[QUOTED TEXT]
»»

MICHAEL S. KIMM, PLAINTIFF-APPELLANT,
v.
BLISSET, LLC, DEFENDANT-RESPONDENT, AND ROSEANNE MAGLIATO, NAYDA MAGLIATO, NAYDA'S SALON, INC. AND ON SET TRANSPORTATION, INC., DEFENDANTS.



On appeal from the Superior Court of New Jersey, Law Division, Bergen County, Docket No. L-7682-02.

The opinion of the court was delivered by: Hoens, J.A.D.

NOT FOR PUBLICATION WITHOUT THE APPROVAL OF THE APPELLATE DIVISION

APPROVED FOR PUBLICATION

Submitted October 18, 2005

Before Judges Kestin, Hoens and R. B. Coleman.

This appeal raises questions of first impression concerning the scope of an arbitrator's powers. In addition, the appeal calls upon us to draw distinctions among arbitrations involving fee disputes between attorneys and their clients, arbitrations conducted in court-annexed proceedings, and arbitrations undertaken pursuant to private agreements. Finally, this appeal calls upon us to analyze the meaning of the recently-enacted New Jersey Arbitration Act, N.J.S.A. 2A:23B-1 to -32, as it relates to the powers of an arbitrator.

The facts that give rise to the issues before us, and the procedural history of this matter, are complex. Nevertheless, the precise issues that we are called upon to address cannot be understood except in the larger context of the factual and procedural history of the matter. We therefore set them forth at some length.

Plaintiff Michael S. Kimm is an attorney. He was retained in December 2001 to represent defendants Roseanne Magliato, On Set Transportation, Inc. ("On Set"), and Nayda's Salon, Inc. ("Nayda's"), in connection with a law suit which was then pending against them. At the same time, plaintiff also agreed to provide these clients with legal advice on general business matters. The written retainer agreement, dated December 13, 2001, included terms governing fees for plaintiff's professional services.

The retainer agreement also provided that, in the event of a dispute between plaintiff and his clients relating to the fees or the quality of his services, plaintiff would be entitled to a supplemental attorney's fee to compensate him for his time spent enforcing the terms of the fee agreement. In particular, Paragraph Three of the retainer agreement provided that plaintiff would be compensated at his usual hourly rate for all time that he expended in a fee dispute or in a collection action against his clients, together with any additional legal expenses or out-of-pocket costs that he might incur in that endeavor. Defendant Roseanne Magliato signed the agreement in her personal capacity as well as in her capacity as the principal of the two corporations, On Set and Nayda's.

««

[REQUIRED WORK]
1 – Name every party that the caption of the court opinion lists as a defendant, including the defendant-respondent.
2 – Rewrite the court opinion's text between "The opinion of" and "R. B. Coleman.", inclusive, putting "Decided" in place of "Submitted".
The listing below has no connection to the court opinion.

[PROVIDED MATERIAL]
»»

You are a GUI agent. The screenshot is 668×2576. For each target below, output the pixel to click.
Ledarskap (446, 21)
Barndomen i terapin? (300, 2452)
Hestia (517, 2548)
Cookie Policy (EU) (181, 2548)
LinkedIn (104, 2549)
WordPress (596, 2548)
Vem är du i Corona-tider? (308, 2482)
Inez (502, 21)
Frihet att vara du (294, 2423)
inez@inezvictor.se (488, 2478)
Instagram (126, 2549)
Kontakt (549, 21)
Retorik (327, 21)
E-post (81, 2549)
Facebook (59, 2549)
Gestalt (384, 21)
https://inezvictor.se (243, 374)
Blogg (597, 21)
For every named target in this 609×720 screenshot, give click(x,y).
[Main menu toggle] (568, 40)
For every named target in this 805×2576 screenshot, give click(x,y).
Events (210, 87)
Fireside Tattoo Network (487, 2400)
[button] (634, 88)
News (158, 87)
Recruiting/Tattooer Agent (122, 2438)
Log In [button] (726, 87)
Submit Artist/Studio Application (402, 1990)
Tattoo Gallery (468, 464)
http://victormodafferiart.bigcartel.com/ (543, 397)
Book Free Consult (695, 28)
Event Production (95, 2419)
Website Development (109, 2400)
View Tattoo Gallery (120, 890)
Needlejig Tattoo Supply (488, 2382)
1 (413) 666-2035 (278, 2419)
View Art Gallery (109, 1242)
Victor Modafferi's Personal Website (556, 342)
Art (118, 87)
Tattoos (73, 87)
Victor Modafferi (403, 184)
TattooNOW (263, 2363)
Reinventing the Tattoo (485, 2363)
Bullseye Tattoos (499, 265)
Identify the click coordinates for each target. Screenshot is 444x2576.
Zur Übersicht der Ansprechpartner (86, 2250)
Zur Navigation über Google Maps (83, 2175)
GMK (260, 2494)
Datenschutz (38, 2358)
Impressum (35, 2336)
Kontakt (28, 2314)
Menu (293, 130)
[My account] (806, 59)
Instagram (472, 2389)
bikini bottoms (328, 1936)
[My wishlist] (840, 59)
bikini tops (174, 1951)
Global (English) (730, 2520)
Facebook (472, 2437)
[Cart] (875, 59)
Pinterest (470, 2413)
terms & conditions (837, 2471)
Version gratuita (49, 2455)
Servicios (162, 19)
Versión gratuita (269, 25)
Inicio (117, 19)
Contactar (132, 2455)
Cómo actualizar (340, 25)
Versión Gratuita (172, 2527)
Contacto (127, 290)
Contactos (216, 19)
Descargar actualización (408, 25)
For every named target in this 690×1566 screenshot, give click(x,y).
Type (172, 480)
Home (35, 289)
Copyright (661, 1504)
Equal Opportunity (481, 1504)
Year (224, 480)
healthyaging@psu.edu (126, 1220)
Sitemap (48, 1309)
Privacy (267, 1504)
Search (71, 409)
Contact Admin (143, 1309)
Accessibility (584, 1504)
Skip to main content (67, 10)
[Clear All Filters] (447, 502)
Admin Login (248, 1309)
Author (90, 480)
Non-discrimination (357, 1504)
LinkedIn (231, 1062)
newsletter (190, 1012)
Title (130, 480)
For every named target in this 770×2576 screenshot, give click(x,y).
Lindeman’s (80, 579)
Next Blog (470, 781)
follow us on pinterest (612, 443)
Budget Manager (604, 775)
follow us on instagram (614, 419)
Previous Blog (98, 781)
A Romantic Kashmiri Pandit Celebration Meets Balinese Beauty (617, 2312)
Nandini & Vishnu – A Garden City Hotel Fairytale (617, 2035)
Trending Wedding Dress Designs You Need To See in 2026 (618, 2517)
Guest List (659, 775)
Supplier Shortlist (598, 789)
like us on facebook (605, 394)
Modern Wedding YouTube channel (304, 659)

««

[EXPECTED RESPONSES]
1 – Blisset, LLC; Roseanne Magliato; Nayda Magliato; Nayda's Salon, Inc.; On Set Transportation, Inc.

2 –
The opinion of the court was delivered by: Hoens, J.A.D.

NOT FOR PUBLICATION WITHOUT THE APPROVAL OF THE APPELLATE DIVISION

APPROVED FOR PUBLICATION

Decided October 18, 2005

Before Judges Kestin, Hoens and R. B. Coleman.